World leaders are at least as nutty as the rest of us, usually nuttier. We hear about Boris Yeltsin trading shoes with Clinton. We also get Mo Mowlam, the British secretary of state for Northern Ireland, greeting Campbell in the bathtub "with nothing but a big plastic hat on. She seemed totally unbothered by my seeing her... naked without suds." And dealing with Donald Rumsfeld, it was often difficult to tell when his actions were strategy and when they were "a fuckup." "He just didn't get other people's politics at all."

Blair's particular insanity is casual clothes. He turns up in strange slippers, lilac-colored pants, a blue smock, bizarre Nicole Farhi shirts... at one point, he greets Campbell wearing nothing but yellow-and-green underwear. "I said what a prat he looked. He said I was just jealous—how many prime ministers have got a body like this?"

Vladimir Putin's the sane man of the book. Clinton may be Campbell's hero, but it's the Russian president's criticism of America that rings true. "[Y]ou have to understand that September 11 changed their psychology.... Before, anti-Americanism was just an irritant... now it has become a threat." Putin says that Americans believe anyone who disagrees with them is against them. "I cannot agree with the Americans on everything. My public won't allow it." The rest of the world feels constrained by international opinion. America does not, and this scares Putin. "There are bad people in this administration," the Russian president tells Blair, "and you know it."

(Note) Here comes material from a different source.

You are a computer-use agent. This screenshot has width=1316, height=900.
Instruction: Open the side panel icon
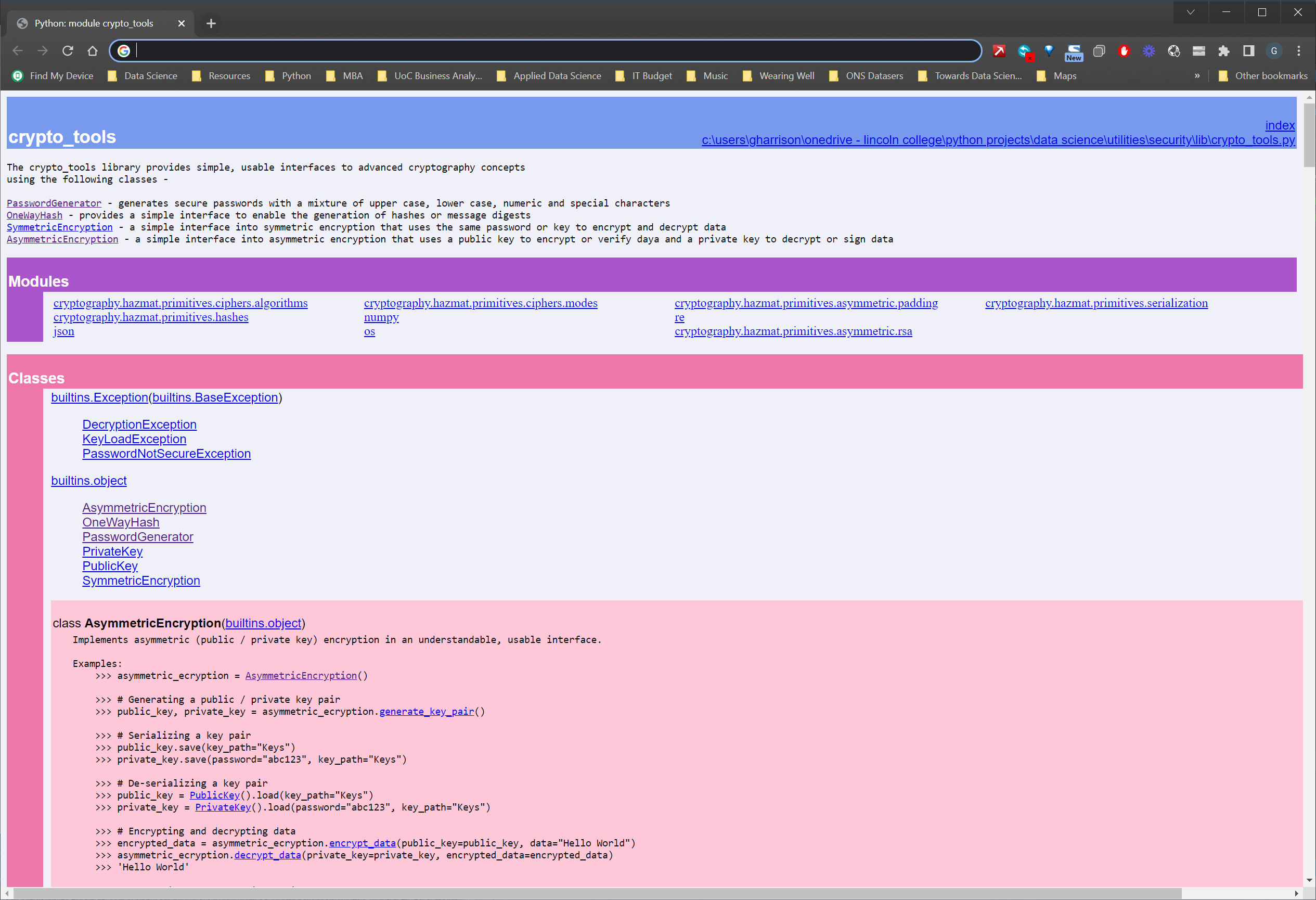[1248, 51]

As Blair falls into the role of apologist for Bush, Campbell begins to look less like Blair's good friend and more like a mere footman. His asthma flares up and his marriage deteriorates as he edges toward another breakdown. Finally, after a long talk with Clinton, he decides to quit. And does. The book's a good lesson in how politics makes good men chew up other good men while bad men thrive.